While I was watering my horse, I tried to ask questions from a few inhabitants. My fair hair and complexion and my khaki costume made them take me for a German, and they barely answered me, but when I addressed them in French their faces lit up. For the Lebanon, for all it is thousands of miles away from France, is nevertheless like a French province. For fifty years the French language and French culture have taken hold of the Lebanon. No Frenchman has more love for and faith in France than lie in the hearts of the Lebanese Christians. They have never forgotten that when massacres were threatening to wipe out all the Christians of the Lebanon, ten thousand French soldiers swept over the mountains to spread peace, life, and French gayety.

And when the poor people heard the language they loved, and when they found out that I too was the son of an oppressed and ruined community, all the sadness and bitterness of their hearts was told me,--how the Turkish soldiers had spread over the beloved mountains of Lebanon; how the strong, stalwart young Lebanese had been taken away from the mountains and forced into the Turkish army; how the girls and women were hiding in their homes, afraid to be seen by the soldiers and their officers; how the chieftains were imprisoned and even hanged; and how violence and pillage had spread over the peaceful country.[Footnote: Since the above was written the American press has chronicled many atrocities committed in the Lebanon. The execution of leaders and the complete blockade of the mountains by the Turkish authorities resulted in the starving of eighty thousand Lebanese. The French Government has warned Turkey through the American Ambassador that the Turks will be held accountable for their deeds.]

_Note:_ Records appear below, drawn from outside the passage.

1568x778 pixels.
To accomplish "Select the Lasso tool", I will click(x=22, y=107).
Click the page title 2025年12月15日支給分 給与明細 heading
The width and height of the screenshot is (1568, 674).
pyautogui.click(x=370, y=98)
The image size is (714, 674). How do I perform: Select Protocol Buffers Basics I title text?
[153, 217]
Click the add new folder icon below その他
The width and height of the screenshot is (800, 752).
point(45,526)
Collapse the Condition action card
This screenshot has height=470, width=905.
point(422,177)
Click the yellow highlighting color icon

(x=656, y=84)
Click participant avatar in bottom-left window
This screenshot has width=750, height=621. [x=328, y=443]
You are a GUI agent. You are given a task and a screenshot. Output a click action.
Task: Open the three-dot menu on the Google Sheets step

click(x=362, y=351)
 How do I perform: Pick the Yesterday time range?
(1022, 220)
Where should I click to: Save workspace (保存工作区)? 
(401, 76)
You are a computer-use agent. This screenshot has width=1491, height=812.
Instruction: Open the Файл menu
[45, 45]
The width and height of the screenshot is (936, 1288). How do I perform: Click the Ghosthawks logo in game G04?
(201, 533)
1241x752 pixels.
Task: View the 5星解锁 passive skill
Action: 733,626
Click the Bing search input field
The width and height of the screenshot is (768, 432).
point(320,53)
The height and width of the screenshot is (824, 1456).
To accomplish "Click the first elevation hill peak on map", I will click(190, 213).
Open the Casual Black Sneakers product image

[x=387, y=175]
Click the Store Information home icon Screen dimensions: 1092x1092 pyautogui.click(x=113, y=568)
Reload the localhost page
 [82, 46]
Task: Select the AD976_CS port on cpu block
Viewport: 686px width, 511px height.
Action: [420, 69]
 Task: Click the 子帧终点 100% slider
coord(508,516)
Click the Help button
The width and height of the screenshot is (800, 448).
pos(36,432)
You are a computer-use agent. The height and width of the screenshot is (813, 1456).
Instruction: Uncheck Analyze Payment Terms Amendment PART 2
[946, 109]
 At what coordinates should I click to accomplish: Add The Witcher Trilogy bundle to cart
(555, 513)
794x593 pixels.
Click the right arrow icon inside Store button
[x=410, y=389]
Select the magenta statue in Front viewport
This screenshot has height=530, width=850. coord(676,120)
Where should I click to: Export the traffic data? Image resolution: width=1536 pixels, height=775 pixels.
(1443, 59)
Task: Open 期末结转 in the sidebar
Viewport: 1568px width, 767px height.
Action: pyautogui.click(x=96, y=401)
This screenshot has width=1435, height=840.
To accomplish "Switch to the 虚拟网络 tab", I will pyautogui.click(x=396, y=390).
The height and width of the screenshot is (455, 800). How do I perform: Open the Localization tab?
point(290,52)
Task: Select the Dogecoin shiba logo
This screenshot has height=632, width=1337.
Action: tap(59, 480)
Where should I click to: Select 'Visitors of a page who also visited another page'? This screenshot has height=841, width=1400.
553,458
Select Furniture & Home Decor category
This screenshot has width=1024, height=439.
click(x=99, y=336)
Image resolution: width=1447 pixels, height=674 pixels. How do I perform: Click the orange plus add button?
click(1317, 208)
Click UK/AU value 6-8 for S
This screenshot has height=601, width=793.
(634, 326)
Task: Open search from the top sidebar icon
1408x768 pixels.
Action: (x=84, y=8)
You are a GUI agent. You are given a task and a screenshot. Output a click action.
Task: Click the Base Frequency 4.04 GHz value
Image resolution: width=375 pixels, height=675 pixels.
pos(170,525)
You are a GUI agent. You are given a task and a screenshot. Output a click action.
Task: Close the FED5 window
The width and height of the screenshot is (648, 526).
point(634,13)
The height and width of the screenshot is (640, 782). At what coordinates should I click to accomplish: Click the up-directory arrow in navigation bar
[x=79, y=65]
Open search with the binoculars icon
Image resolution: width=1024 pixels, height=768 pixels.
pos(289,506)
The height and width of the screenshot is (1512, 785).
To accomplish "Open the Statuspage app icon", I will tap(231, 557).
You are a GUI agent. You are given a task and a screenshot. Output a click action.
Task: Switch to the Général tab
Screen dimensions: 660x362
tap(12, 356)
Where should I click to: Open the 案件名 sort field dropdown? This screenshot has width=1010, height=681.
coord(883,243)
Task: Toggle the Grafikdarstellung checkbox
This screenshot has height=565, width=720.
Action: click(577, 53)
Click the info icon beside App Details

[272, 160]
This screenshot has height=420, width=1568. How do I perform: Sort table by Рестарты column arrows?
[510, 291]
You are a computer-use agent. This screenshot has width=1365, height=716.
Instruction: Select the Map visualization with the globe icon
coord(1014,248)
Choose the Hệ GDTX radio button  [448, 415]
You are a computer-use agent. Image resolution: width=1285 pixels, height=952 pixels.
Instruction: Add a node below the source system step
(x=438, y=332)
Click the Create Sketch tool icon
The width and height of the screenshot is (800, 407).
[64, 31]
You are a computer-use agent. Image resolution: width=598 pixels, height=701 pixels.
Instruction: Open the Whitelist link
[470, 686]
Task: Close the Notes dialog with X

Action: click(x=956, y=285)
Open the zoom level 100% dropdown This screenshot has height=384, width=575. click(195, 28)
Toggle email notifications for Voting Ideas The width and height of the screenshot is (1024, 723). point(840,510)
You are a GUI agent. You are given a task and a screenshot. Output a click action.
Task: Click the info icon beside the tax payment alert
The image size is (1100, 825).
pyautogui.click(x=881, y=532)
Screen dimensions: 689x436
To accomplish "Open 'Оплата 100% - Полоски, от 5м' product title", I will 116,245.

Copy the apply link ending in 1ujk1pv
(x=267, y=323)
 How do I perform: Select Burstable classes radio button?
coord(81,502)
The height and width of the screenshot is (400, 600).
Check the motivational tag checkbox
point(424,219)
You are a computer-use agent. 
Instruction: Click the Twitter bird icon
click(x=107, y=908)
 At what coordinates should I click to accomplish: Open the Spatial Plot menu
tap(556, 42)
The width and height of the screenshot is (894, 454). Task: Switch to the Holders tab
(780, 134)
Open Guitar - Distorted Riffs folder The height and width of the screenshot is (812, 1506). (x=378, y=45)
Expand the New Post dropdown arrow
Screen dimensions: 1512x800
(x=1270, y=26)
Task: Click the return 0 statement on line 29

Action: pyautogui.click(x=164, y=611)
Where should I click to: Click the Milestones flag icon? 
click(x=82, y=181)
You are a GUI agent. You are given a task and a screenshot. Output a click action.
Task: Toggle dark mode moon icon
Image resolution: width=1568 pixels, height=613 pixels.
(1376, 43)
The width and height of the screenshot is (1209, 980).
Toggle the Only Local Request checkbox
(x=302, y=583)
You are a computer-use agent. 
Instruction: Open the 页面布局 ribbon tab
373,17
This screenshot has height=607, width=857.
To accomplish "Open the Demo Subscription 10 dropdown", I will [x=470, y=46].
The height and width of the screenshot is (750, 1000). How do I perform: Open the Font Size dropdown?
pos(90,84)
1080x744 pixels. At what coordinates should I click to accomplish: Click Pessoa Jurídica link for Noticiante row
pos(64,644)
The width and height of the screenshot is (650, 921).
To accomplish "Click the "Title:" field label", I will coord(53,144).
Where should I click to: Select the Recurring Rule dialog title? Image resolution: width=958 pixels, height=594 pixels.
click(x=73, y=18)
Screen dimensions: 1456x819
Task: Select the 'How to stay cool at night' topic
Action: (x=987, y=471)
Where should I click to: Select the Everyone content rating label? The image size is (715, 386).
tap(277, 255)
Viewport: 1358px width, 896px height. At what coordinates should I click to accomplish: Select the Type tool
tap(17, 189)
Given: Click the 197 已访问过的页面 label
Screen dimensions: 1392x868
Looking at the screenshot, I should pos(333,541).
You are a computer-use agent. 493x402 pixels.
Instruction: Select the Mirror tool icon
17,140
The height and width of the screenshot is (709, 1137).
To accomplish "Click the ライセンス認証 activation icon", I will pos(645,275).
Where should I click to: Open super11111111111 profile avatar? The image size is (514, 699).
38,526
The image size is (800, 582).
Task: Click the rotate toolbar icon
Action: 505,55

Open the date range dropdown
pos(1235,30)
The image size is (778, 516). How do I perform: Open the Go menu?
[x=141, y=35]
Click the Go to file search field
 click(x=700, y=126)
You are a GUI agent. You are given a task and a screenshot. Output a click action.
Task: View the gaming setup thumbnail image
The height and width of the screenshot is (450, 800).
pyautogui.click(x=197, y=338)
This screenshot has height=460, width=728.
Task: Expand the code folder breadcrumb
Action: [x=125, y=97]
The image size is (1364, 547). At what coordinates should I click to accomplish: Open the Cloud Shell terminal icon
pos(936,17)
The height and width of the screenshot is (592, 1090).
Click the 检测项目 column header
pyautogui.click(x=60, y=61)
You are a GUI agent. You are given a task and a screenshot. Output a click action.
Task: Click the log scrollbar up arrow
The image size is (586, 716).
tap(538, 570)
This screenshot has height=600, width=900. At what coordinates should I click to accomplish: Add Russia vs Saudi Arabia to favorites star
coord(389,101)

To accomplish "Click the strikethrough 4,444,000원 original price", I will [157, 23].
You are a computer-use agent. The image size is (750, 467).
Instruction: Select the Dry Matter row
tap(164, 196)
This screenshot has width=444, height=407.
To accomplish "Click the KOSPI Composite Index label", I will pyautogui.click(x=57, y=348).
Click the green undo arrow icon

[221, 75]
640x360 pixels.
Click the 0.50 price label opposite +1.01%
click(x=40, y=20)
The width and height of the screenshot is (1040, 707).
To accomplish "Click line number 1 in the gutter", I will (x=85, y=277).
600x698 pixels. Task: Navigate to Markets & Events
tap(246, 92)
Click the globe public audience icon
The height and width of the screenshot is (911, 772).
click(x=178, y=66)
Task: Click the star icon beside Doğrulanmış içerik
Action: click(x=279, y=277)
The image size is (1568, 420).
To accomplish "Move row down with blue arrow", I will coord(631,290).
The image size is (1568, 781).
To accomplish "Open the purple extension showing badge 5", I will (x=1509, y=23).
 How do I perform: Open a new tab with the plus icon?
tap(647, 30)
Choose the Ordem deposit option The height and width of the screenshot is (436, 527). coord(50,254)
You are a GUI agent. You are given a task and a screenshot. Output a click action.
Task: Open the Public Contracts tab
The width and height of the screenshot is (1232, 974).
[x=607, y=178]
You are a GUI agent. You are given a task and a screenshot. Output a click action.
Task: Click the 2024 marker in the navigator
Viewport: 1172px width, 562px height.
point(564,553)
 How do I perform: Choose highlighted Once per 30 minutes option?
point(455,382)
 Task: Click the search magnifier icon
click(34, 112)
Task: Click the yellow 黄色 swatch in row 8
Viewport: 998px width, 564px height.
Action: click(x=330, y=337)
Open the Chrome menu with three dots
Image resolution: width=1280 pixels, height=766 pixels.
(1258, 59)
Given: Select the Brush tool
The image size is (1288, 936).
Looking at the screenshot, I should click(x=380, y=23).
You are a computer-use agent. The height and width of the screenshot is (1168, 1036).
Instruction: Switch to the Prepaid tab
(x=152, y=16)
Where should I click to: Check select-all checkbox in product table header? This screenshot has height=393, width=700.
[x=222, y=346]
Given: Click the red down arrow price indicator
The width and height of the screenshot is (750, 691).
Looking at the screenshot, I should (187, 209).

I could not help wondering at the mistakes of the Allies. If they had understood the situation in Palestine and Syria, how differently this war might have eventuated! The Lebanon and Syria would have raised a hundred thousand picked men, if the Allies had landed in Palestine. The Lebanon would have fought for its independence as heroically as did the Belgians. Even the Arab population would have welcomed the Allies as liberators. But alas!

With a saddened heart I pursued my journey into Beirut. My coming was a joyful surprise to my sister. Many sad things had happened since she had last seen me. During my imprisonment she had suffered tortures, not knowing what would happen to me, and now that she saw me alive she cried from happiness. She told me how kindly she had been treated by President Bliss, of the Syrian Protestant College, and of all the good things the college had done.

What a blessing the college was for the people of Beirut! Many unfortunate people were saved from prison and hardships through the intervention of President Bliss. He never tired of rendering service, wonderful personal service. But alas, even his influence and power began to wane. The American prestige in the country was broken, and the Turkish Government no longer respected the American flag. An order issued from Constantinople demanded that the official language of the college be Turkish instead of English, and Turkish officers even dared to enter the college premises to search for citizens belonging to the belligerent nations, without troubling to ask permission from the American Consul.